Task description:
With the pictures left out, reproduce exactly the lines from the one containing "You are a GUI" through the final line of the entries.

───

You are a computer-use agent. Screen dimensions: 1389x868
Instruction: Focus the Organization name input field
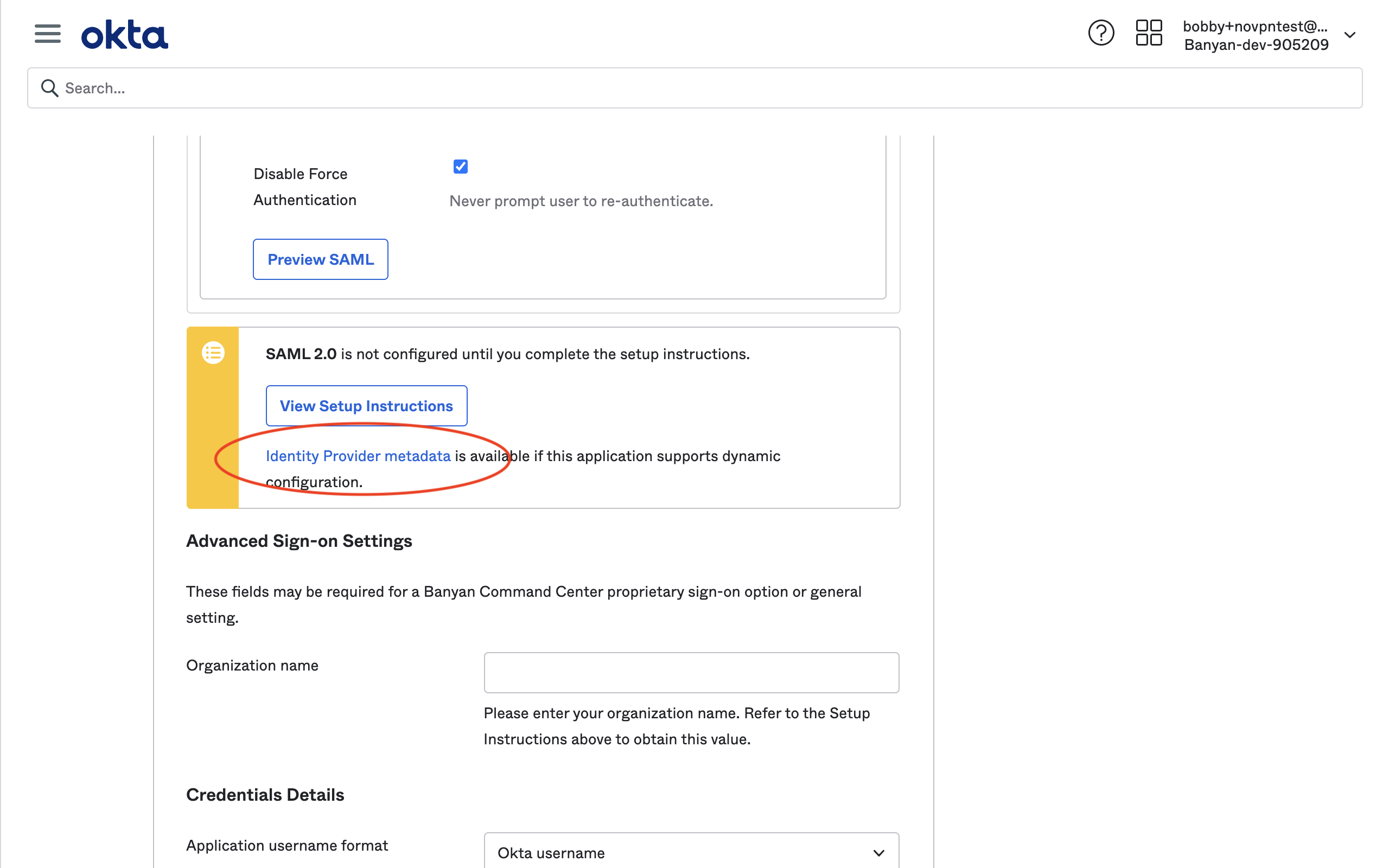point(691,672)
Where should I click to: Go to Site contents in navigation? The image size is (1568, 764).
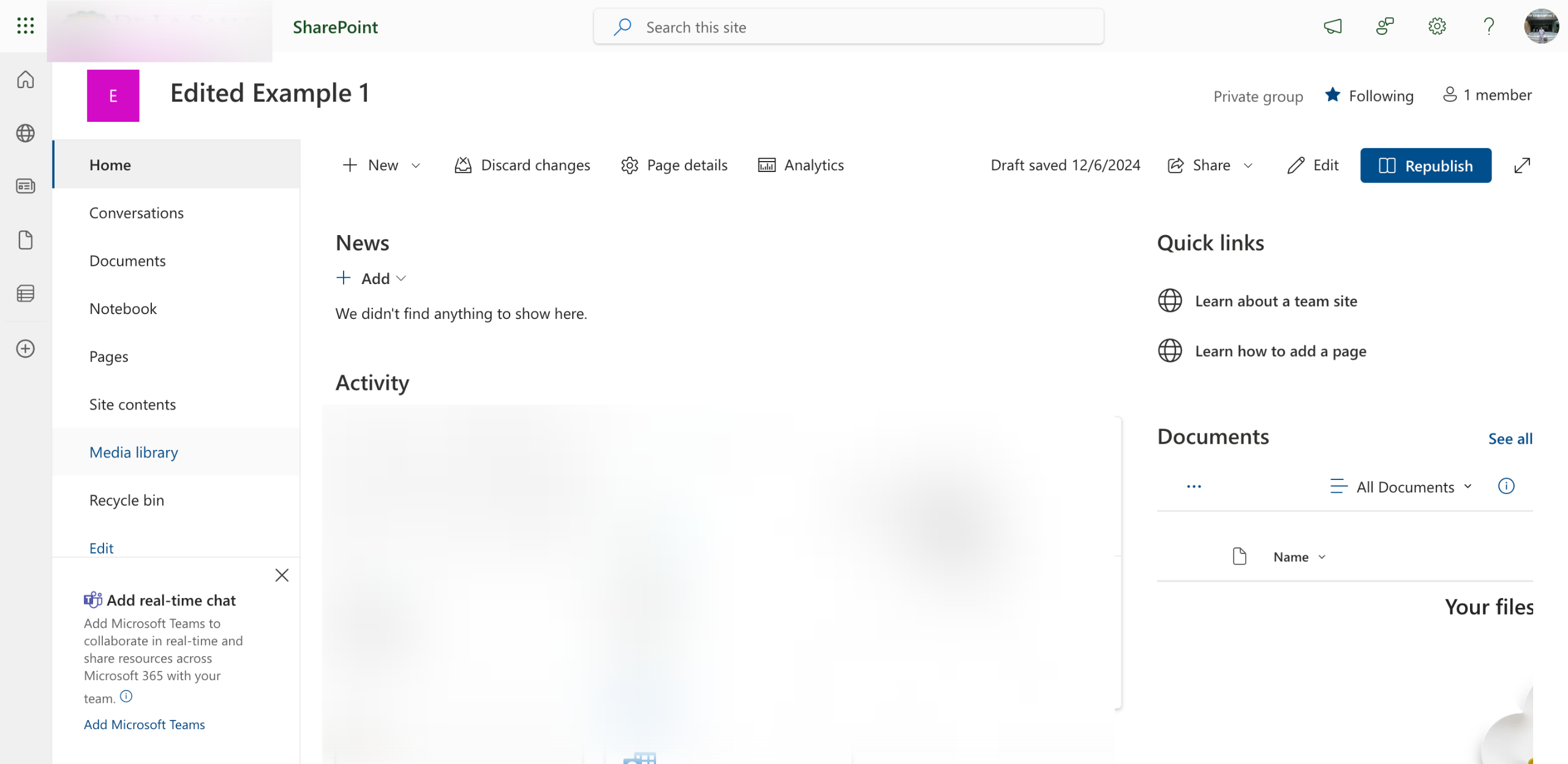point(132,405)
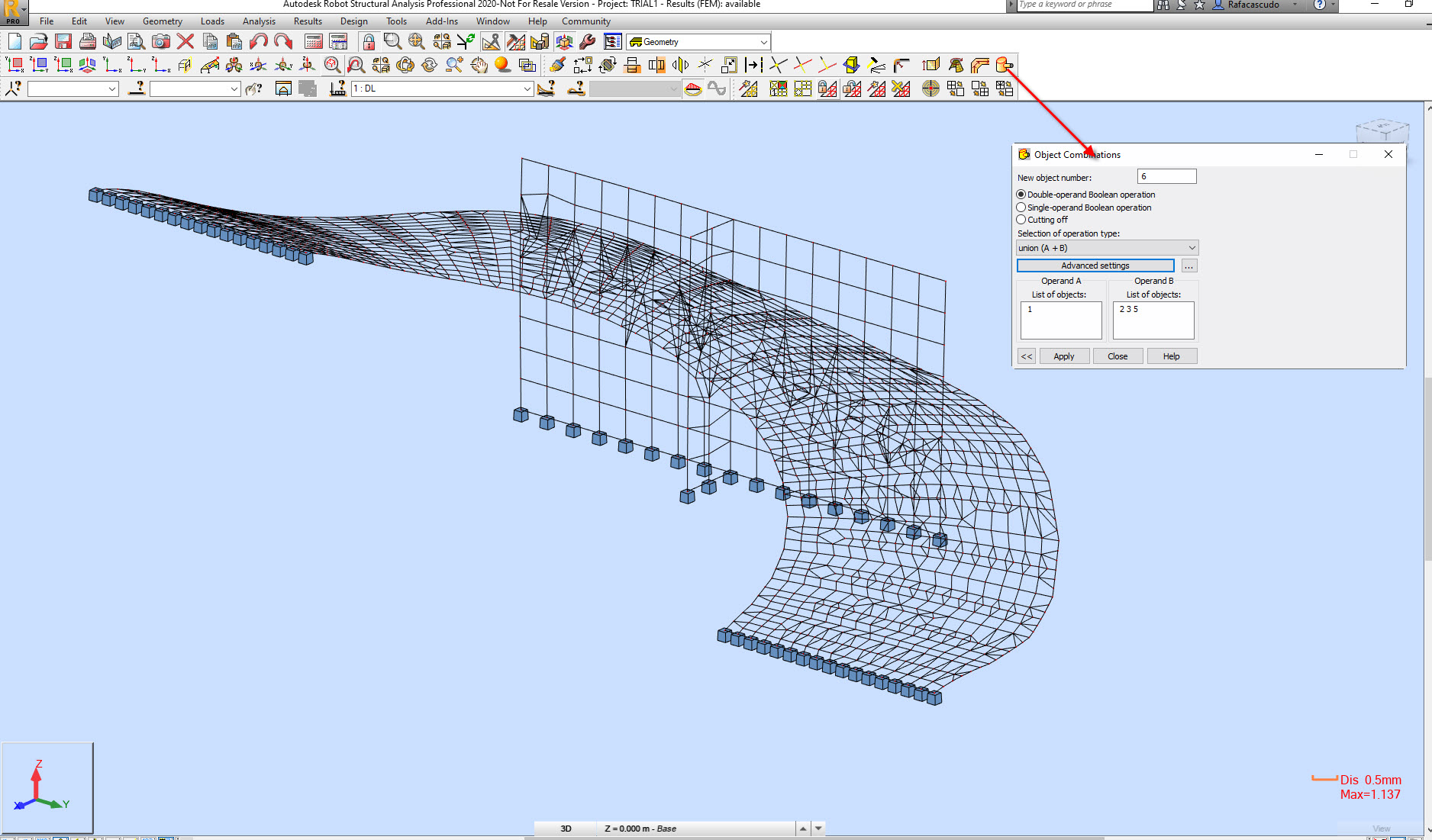1432x840 pixels.
Task: Open a new project with the New icon
Action: click(14, 42)
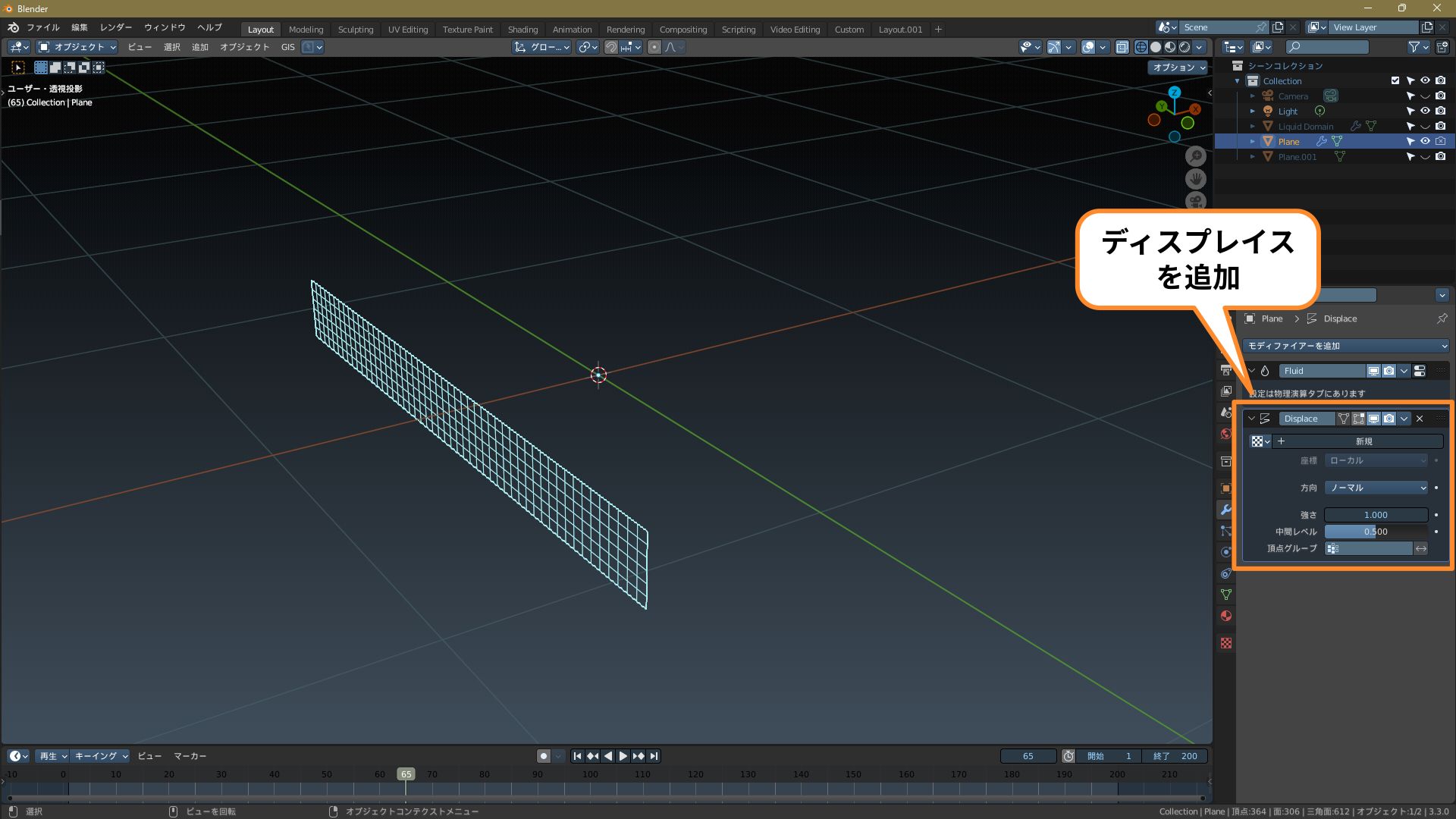This screenshot has height=819, width=1456.
Task: Toggle Plane render camera icon in outliner
Action: click(1440, 142)
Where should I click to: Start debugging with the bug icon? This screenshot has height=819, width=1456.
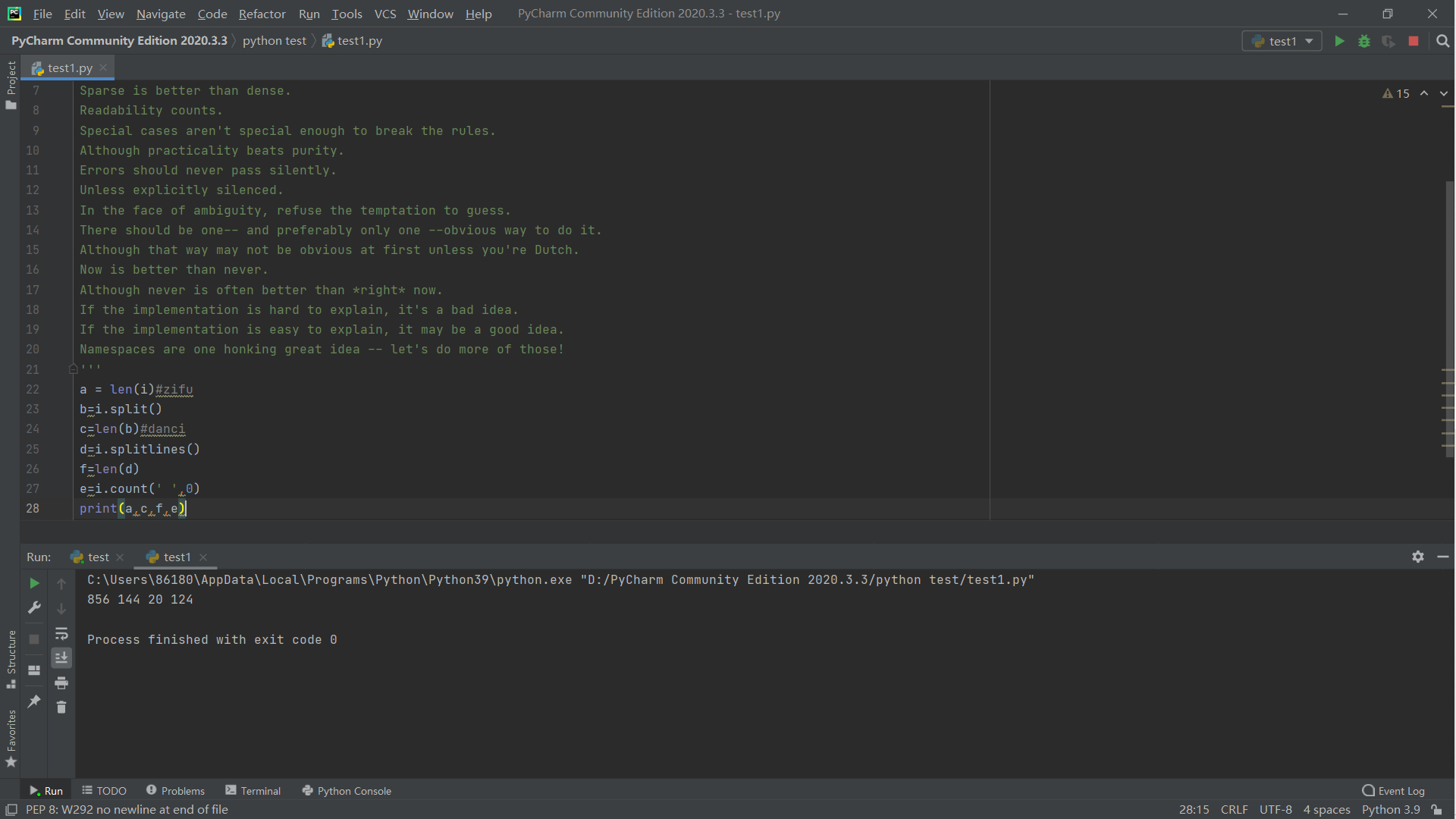[x=1364, y=41]
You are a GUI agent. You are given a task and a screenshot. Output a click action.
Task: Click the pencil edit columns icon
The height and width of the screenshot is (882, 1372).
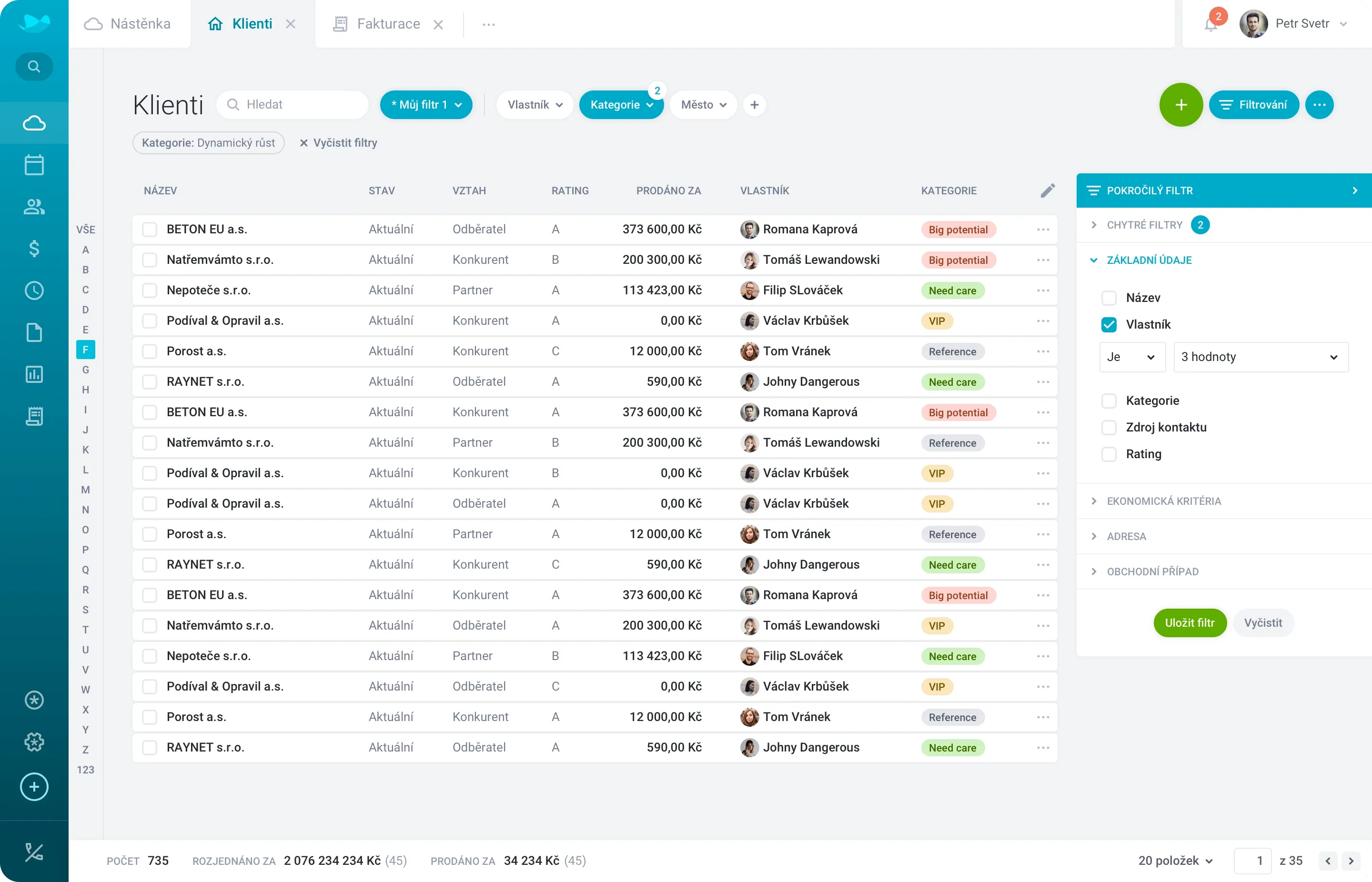pos(1047,190)
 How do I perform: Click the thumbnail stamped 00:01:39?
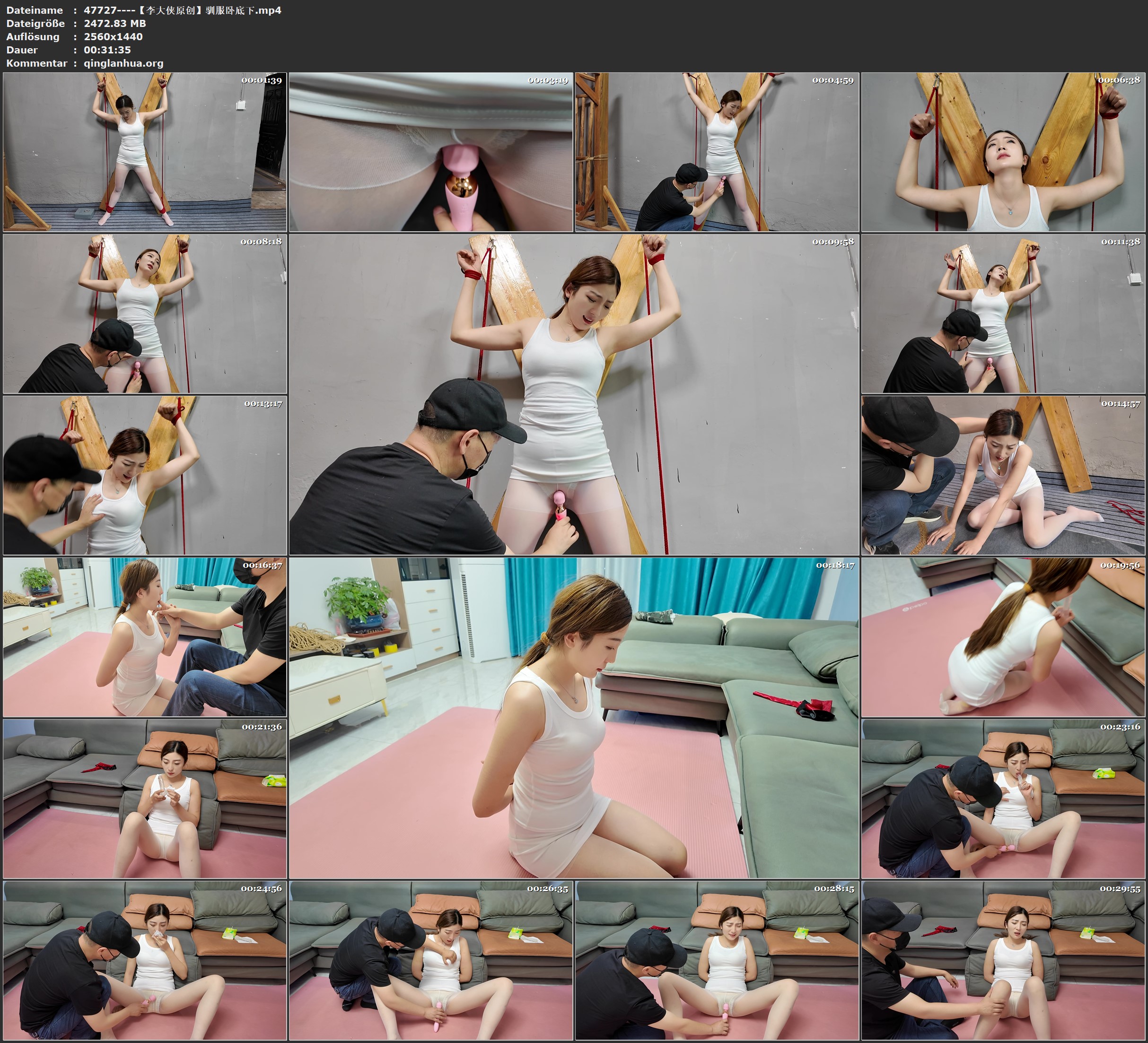145,152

───

Exercise response:
You are a GUI agent. You are given a task and a screenshot. Output a click action.
Task: Click the pencil edit columns icon
The height and width of the screenshot is (882, 1372).
pos(1047,190)
 How do I perform: Click the thumbnail stamped 00:01:39?
145,152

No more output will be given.